Star Trek: Into Darkness

Following the success of his 2009 reboot of the franchise, JJ Abrams is again at the helm with this follow-up to Star Trek. Sadly though, he doesn’t deliver on the promise of his first film and, despite the presence of an actor the calibre of Benedict Cumberbatch as the villain, the plot flounders around in hyperspace without ever really coalescing into something more than a framework for a lot of spectacular action sequences and over-the-top destruction. One wonders how the Federation can afford to keep rebuilding all the starships and cities that fall victim to the various baddies who mostly seem driven by little more than revenge and a need to blow things up.

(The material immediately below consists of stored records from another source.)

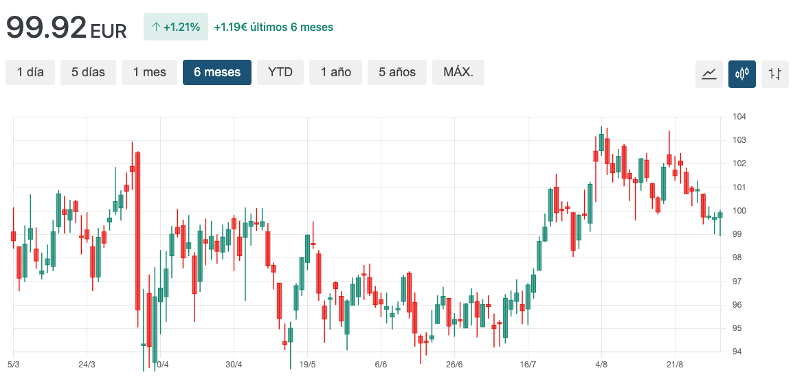The height and width of the screenshot is (377, 793).
Task: Show the 1 mes range
Action: tap(149, 72)
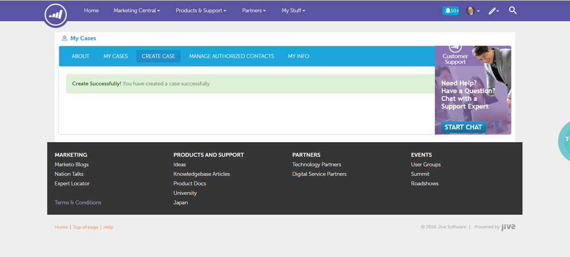Open the Knowledgebase Articles footer link
The width and height of the screenshot is (570, 257).
(201, 174)
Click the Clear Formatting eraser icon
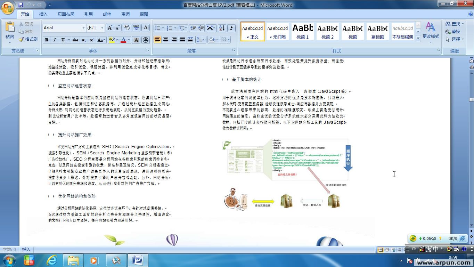The image size is (474, 267). (x=127, y=28)
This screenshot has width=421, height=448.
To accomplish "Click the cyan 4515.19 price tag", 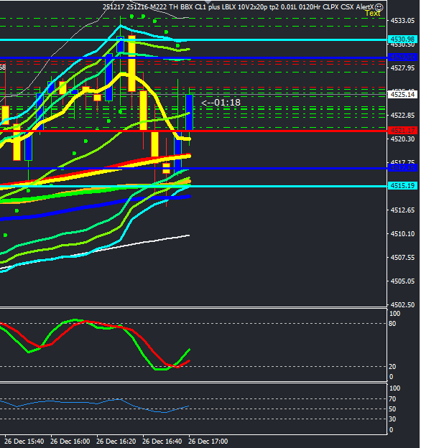I will pyautogui.click(x=402, y=186).
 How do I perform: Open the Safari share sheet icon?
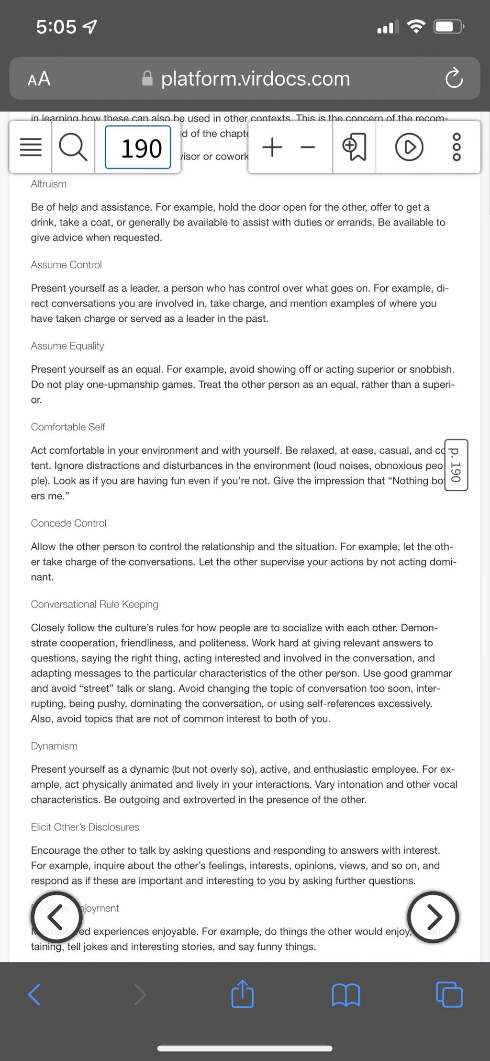(242, 993)
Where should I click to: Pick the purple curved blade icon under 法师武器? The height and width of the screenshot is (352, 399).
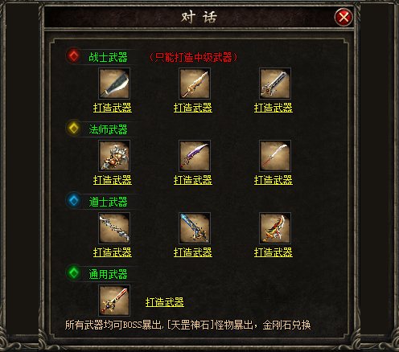(195, 156)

Cumberbatch plays rogue Starfleet Officer John Harrison who escapes after perpetrating an act of terrorism that destroys most of Starfleet HQ and kills the Enterprise’s original Captain, Christopher Pike (Bruce Greenwood), James T. Kirk (Chris Pine) assumes command of the Starship and leads his crew to Kronos, the home of the Klingons, where Harrison, a one-man weapon of mass destruction, has taken refuge. But when they discover Harrison’s true identity and his connection to Starfleet’s Admiral Markus (Peter Weller) the fate of the whole Federation is suddenly at stake.

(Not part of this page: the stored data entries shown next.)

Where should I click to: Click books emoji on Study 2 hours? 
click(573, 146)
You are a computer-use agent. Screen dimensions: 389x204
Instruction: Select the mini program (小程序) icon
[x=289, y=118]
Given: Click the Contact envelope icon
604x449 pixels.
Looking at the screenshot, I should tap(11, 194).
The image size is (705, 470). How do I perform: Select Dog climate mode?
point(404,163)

The shame of it in this case is that Abrams and screenwriters Robert Orci, Alex Kurtzman and Damon Lindelof have come up with a really good premise that should have capitalised on the parallel universe twist, so cleverly established in the first film, which allows Spock to exist simultaneously as both a young man (Zachary Quinto) and his older self (Leonard Nimoy). Unfortunately, their great idea for Cumberbatch’s character and how he connects to the Star Trek movies of the ‘80s doesn’t pay off and we’re left with an awkward reprise of a classic death scene from that era and a lot of astounding special effects but not much heart to flesh out the spectacle.